According to the report, entitled 'Tanzania Economic Update', such an increase, while still marginal by regional standards, demonstrates the growth and profitability of the financial sector, with increasing competition among banks.
In addition, as in many African countries, alternative forms of financing have become available, including micro credit for small firms and regional stock markets for large enterprises, it said.
The report said new sources of finance have become available for large projects in infrastructure, agriculture, mining and manufacturing activities.
Chinese investors, for instance, the report said, have become active business partners in a number of significant Tanzanian enterprises with recent deals amounting to more than USD5 billion.
These new developments may help relieve the country’s financial constraints and encourage further private sector development, the report said.
Citing an example, the report said China’s Sichuan Hongda Co. Ltd. last year signed a USD 3 billion contract with Tanzania to mine coal and iron ore in a deal that has been dubbed as the single-biggest investment transaction in East Africa.
In parallel, China and Tanzania have signed a USD 1bn loan agreement to build a major natural gas pipeline that will lay a 532-kilometre pipeline from Mnazi Bay and Songo Songo Island in southern Tanzania to the country’s commercial capital, Dar es Salaam, the report said.
However, the report said the private sector is generally better than the government at identifying opportunities for growth.
In recent years, according to the report, Small and Medium Enterprises (SMEs) and manufacturers have been expanding, with the expansion expected to continue into the future as the result of demographics.
For the government, it said, policy should focus not so much on encouraging the establishment of small innovative businesses, but on staying out of the way to allow them to expand and become competitive.
The report said there is evidence to suggest that policymakers can assist innovative businesses by facilitating access to credit, information, skills, and markets.

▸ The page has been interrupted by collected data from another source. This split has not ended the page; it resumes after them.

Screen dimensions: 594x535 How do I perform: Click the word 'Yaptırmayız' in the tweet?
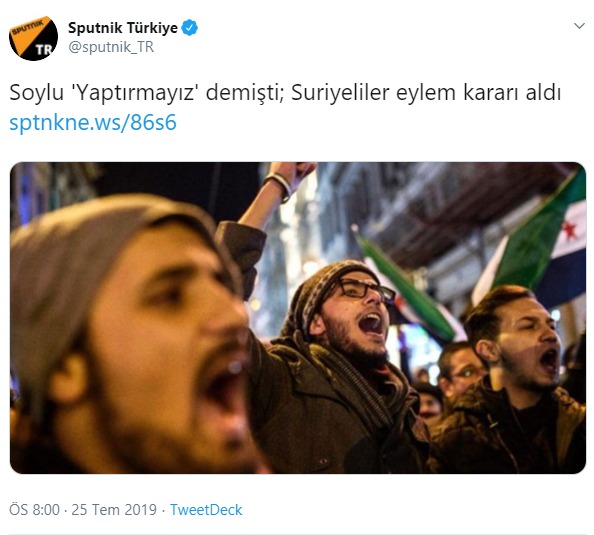(x=135, y=93)
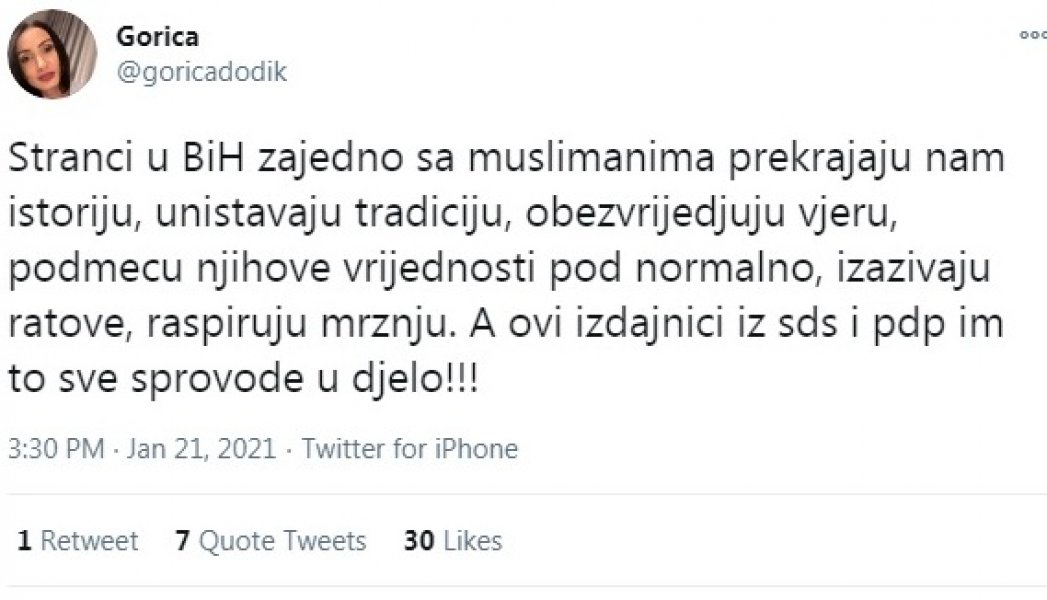
Task: Click the phrase pdp in the tweet text
Action: point(905,322)
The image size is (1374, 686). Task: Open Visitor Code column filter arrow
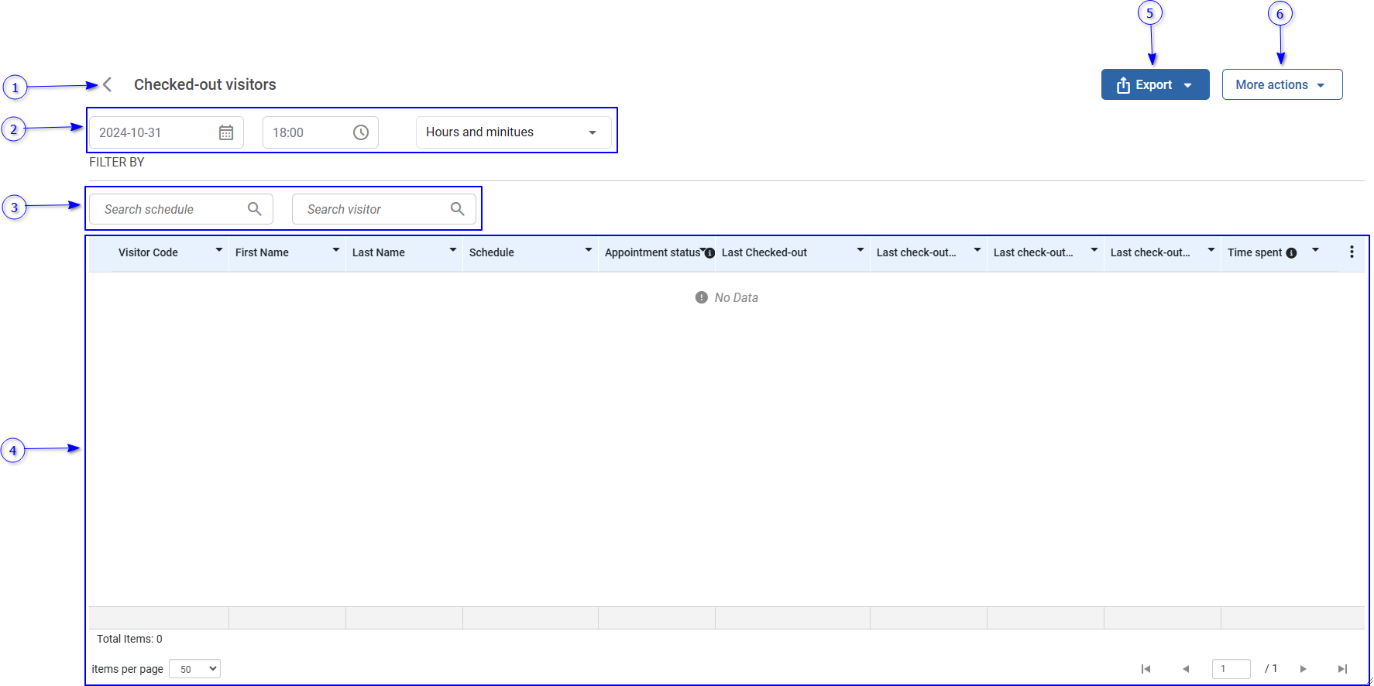click(219, 251)
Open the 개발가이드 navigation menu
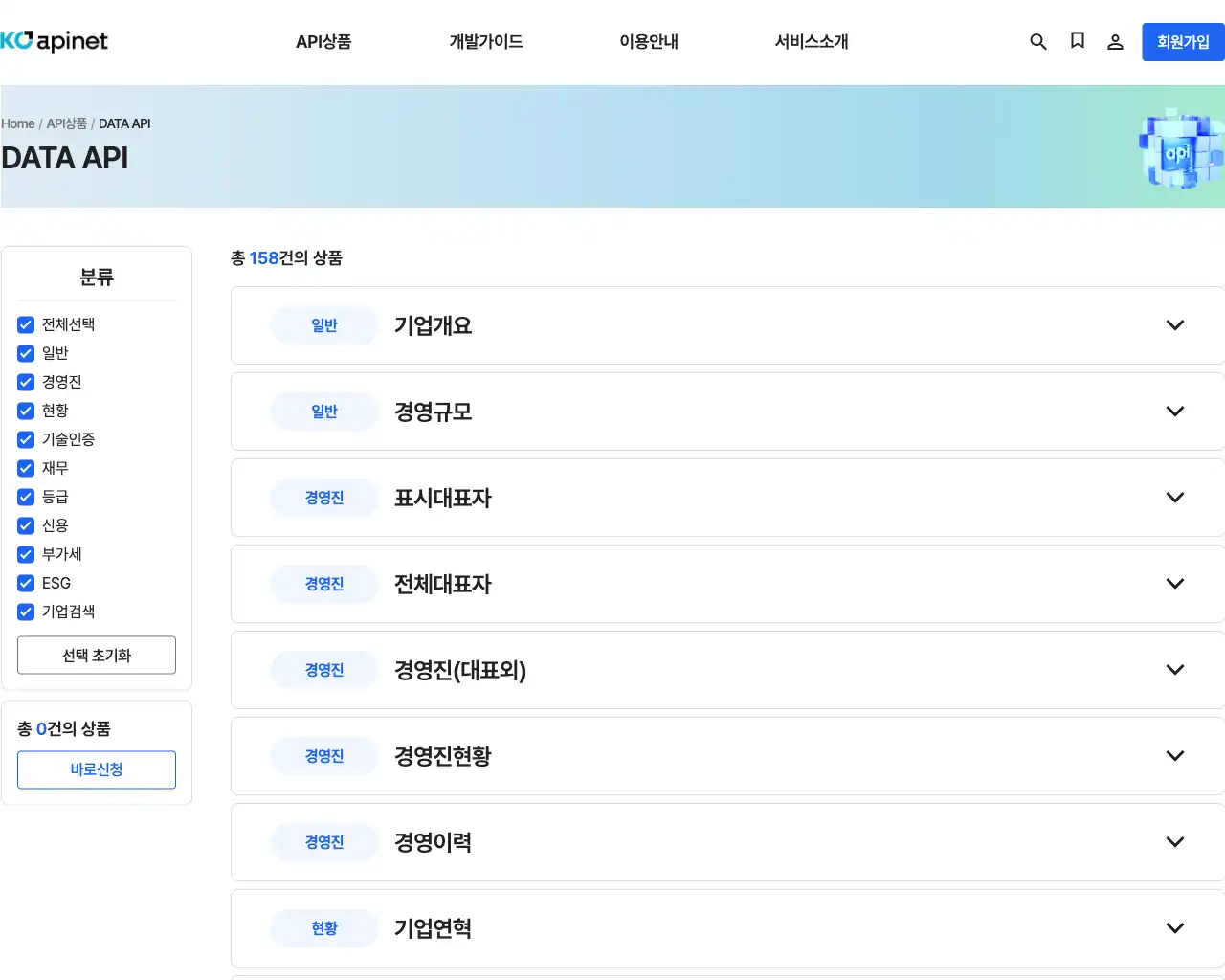The width and height of the screenshot is (1225, 980). pos(485,41)
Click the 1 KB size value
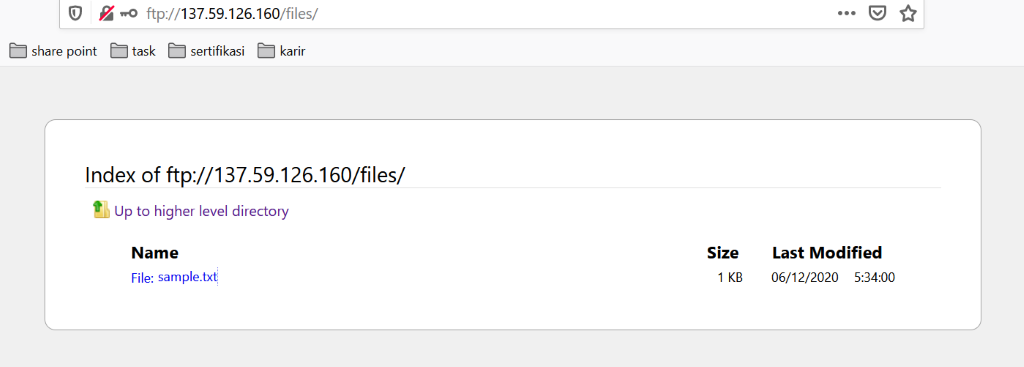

Such assistance should be provided in a fashion that encourages competition: otherwise, it may have a negative impact on productivity, productivity growth, and product innovation, the report said.

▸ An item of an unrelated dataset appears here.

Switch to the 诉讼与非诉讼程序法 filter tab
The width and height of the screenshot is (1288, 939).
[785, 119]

In other terms, said the World Bank report, targeted assistance should not occur in sector with low competition or should not be concentrated on one or small number of firms in the sector.
However, the report asked the government to develop skill and technology transfers and provide financing.

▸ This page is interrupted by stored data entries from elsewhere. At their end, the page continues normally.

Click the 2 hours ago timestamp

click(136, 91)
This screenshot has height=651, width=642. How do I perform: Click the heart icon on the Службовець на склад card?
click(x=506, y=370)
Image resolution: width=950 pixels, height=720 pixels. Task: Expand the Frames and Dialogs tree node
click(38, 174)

The Government should establish the appropriate regulatory and institutional framework to minimize possible conflicts of interests and abuse of powers in sectors with quasi-natural monopoly structures and to encourage skill and technology transfers, it recommended.
Encouraging the provision of skills to and training of local workers should be a top priority of Tanzanian policymakers, as these workers will become an important part of the nation’s human capital and provide a basis for ongoing, future growth, the report said.
As the experience of the Asian tigers demonstrates, the report said, every trained employee has the potential to serve as a teacher and/or entrepreneur.
The appropriate transfer of skills through partnerships will result in a upgrading of the country’s skill base and will how to get long lasting benefits from foreign investors.